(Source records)
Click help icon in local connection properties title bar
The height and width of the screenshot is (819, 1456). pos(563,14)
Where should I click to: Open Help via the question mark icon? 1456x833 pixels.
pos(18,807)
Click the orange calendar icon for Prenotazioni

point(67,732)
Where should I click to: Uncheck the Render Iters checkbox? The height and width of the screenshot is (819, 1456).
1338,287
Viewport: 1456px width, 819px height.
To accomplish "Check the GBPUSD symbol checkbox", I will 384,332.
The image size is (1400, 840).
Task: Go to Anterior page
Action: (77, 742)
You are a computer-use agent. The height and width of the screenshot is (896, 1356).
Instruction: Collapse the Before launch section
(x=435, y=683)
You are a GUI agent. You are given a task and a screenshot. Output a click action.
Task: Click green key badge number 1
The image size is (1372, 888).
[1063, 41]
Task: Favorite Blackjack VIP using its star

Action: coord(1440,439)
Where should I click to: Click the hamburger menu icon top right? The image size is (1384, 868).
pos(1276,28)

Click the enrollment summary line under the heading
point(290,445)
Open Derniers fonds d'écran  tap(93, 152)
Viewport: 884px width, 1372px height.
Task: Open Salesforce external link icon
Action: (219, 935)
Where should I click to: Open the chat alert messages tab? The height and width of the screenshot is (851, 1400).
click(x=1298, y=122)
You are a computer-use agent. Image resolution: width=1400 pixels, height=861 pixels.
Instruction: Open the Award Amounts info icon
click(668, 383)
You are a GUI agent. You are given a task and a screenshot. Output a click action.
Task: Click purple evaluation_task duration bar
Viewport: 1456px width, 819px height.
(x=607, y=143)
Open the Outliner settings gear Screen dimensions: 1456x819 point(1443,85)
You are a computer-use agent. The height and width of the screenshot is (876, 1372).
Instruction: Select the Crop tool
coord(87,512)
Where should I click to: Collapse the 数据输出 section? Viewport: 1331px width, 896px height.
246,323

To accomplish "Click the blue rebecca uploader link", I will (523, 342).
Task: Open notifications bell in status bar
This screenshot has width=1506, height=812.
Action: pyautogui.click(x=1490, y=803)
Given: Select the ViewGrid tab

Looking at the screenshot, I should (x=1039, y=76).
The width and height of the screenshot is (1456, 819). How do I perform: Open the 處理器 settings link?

◆ PROBLEM STATEMENT ◆
Reproduce without change every line of the entries above, from the one containing "is (876, 1372)." through the last.

◆ SOLUTION FOR THIS EXERCISE ◆
You are a computer-use agent. The height and width of the screenshot is (876, 1372).
Instruction: Select the Crop tool
coord(87,512)
Where should I click to: Collapse the 数据输出 section? Viewport: 1331px width, 896px height.
246,323

To accomplish "Click the blue rebecca uploader link", I will (523, 342).
Task: Open notifications bell in status bar
This screenshot has width=1506, height=812.
Action: pyautogui.click(x=1490, y=803)
Given: Select the ViewGrid tab

Looking at the screenshot, I should (x=1039, y=76).
The width and height of the screenshot is (1456, 819). How do I perform: Open the 處理器 settings link?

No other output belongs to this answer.